McFalls (1990) noted that fertility is constrained by intentional control via contraception, abortion, and a low propensity to mate, and by fecundity (the ability to reproduce). Infecundity (total lack of reproductive ability) is due to sterility, fetal miscarriage/pregnancy loss, or the inability to have coitus for physiological reasons; subfecundity is a diminished capacity to reproduce due to aging, disease, or stress.
The African American crude birth rate fell from approximately 50 per 1,000 in 1880 to 35 per 1,000 by 1920 (Farley 1966). Rural fertility decline, commencing around 1910, was the strongest component of the overall African American fertility decline (Farley 1970a; Tolnay 1987).

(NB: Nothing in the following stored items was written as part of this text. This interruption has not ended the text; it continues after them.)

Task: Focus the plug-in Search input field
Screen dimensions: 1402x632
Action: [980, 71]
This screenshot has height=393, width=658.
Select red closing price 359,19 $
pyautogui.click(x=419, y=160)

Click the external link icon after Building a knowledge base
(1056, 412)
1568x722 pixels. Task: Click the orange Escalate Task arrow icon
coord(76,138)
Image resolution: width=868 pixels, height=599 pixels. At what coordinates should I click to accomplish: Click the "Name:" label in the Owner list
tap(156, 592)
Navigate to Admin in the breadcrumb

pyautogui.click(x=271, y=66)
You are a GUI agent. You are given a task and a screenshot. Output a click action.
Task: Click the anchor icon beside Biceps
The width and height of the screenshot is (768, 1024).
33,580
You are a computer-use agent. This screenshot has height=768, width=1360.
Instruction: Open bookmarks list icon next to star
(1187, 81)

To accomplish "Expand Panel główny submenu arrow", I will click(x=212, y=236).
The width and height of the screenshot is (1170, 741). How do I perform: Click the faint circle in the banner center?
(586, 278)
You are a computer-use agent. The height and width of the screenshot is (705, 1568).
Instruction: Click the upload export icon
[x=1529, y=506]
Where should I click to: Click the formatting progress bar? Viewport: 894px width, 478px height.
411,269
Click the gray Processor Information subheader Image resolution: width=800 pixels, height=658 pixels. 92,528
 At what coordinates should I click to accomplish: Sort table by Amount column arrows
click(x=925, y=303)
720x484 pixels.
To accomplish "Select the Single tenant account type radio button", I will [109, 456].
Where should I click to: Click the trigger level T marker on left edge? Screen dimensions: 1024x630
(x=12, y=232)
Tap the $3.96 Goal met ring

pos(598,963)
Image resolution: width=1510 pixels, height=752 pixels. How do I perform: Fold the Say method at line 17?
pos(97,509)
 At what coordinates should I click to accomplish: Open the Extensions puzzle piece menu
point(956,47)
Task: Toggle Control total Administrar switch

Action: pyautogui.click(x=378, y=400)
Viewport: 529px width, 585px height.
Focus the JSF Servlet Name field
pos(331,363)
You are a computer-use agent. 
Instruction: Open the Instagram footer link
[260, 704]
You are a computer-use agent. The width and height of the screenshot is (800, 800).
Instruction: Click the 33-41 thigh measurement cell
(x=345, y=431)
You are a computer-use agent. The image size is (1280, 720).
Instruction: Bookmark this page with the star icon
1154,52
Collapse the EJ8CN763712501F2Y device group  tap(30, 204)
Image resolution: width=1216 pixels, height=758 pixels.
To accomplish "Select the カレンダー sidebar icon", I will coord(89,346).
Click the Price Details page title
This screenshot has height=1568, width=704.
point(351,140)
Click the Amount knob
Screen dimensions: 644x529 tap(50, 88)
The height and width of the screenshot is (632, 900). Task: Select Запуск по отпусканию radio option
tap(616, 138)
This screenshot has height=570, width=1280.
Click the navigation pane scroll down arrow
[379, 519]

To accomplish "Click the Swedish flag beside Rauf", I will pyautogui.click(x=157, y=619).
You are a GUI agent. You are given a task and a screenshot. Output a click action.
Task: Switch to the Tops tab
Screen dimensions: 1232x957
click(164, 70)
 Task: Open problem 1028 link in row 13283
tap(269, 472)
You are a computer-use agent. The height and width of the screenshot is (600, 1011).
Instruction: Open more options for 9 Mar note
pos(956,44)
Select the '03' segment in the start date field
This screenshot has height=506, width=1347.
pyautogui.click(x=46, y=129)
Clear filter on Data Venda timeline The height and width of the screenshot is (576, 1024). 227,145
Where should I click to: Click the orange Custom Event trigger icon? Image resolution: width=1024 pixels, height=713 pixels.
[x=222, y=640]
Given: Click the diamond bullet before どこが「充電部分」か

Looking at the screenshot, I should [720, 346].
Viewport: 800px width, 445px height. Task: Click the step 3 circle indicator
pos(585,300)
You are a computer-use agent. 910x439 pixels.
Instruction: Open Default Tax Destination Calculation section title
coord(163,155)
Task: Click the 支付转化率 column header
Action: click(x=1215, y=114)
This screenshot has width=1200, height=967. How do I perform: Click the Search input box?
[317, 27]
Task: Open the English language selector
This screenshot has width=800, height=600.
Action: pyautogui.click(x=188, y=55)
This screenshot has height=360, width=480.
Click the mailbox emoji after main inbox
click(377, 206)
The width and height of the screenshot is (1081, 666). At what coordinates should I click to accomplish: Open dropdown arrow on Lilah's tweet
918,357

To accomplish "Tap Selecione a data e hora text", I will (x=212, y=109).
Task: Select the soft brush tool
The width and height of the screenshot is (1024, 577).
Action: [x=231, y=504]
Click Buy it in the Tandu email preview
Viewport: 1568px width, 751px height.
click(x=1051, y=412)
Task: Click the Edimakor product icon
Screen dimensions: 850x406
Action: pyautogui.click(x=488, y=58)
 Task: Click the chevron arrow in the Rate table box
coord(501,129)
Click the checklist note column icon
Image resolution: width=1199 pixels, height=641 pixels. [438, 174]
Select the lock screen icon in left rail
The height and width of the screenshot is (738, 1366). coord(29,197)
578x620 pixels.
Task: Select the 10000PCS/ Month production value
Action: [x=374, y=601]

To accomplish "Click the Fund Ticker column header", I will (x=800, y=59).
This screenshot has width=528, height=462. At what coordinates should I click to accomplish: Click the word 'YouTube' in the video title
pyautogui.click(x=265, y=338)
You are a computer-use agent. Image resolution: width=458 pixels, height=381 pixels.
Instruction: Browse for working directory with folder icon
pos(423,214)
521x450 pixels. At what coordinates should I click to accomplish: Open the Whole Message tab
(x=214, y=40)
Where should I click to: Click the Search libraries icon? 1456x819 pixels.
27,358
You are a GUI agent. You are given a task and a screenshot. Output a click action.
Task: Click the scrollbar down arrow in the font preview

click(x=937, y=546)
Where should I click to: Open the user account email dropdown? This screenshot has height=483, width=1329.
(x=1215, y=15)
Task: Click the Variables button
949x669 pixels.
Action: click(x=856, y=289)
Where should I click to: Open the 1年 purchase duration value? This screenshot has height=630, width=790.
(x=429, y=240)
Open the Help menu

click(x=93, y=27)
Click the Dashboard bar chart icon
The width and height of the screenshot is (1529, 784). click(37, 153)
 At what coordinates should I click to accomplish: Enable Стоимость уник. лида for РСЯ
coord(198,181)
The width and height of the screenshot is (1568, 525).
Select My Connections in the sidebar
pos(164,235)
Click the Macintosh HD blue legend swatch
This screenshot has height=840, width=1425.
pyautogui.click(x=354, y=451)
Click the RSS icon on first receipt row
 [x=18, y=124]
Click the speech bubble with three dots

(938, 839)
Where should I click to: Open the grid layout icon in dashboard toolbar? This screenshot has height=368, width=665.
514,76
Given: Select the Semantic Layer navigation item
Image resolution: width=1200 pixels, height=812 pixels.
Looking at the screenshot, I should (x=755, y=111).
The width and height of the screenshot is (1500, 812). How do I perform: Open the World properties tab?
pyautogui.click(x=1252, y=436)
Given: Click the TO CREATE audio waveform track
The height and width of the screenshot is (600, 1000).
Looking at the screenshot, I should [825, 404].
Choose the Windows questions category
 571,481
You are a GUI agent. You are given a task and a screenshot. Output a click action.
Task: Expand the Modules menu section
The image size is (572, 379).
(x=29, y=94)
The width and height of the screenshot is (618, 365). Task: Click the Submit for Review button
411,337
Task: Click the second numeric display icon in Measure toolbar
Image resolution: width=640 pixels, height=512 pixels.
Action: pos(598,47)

Higher African American than white mortality rates, in conjunction with higher African American marriage rates (Kiser 1958) at earlier mean ages (Koball 1998; Landale and Tolnay 1991), produced significantly higher rates of widow(er)hood and remarriage than among whites of comparable age (Glick 1949; London and Elman 2001; Preston et al. 1992).
U.S. censuses prior to 1910 did not report marriage order. For example, Tolnay (1981, 1983, 1984) fashioned a series of 1900 PUMS studies to capture the fertility patterns of first-married women as much as possible.
African American life expectancy at birth in 1880 was 30 to 35.5 years, and it remained this low in 1910 (Eblen 1974; Farley 1965; Ruggles 1994). Approximately 90 % of African Americans lived in the South in 1880; the proportion declined to 85 % by 1920 (Engerman 1977).
The South’s tenant farm labor system promoted early marriage and childbearing among those without the means to buy land in young adulthood (Bloome and Muller 2015; Landale 1989; Landale and Tolnay 1991). It was uncommon for African American sharecroppers to move into ownership in the early twentieth century (Alston and Ferrie 2005).
In the Coale-Trussell model, the parameter m represents the degree to which observed age-specific fertility rates differ from the age-specific rates observed in a standard natural fertility population; m values under .3 indicate little, if any, voluntary fertility control at higher parities. Tolnay (1987:213) found a “modest” role for voluntary fertility limitation among nonfarm African Americans in the period 1905–1910, but “only very weak evidence of fertility control among rural blacks as . . . the m value of .338 for farm women is very close to the range typically associated with natural fertility populations.” There was a hint of parity-specific control among African American rural women in 1880, but this had not increased by 1900 (Tolnay 1981).
In the 1910 IPUMS, there was considerable African American overreporting of widowhood versus singlehood (Preston et al. 1992) and underreporting of remarital versus first-married status (Kramarow 1995).
Among native whites in 1910 widowed by age 40–44, 50 % of men and 40 % of women remarried (Kramarow 1995). Among native whites divorced by age 40–44 in 1910, 84 % of men and 82 % of women remarried (Kramarow 1995).
The 1910 census was the first to ask about remarriage. Enumerators recorded “M1” for persons in first marriages and “M2” for persons in second or subsequent marriages (U.S. Bureau of the Census 1910:29). Approximately 6 % were given a number greater than 2 (i.e., “M3” or “M4”); another 4 % of married respondents were recorded as “M” without a number attached (Kramarow 1995). Kramarow (1995) estimated that remarriages were underreported by no more than 8.3 %.
Children from prior marriages in households increase the number of remarital births, which may reflect shared but unmeasured cultural influences on the range of proximate determinants that shape fertility patterns (Bongaarts and Potter 1983).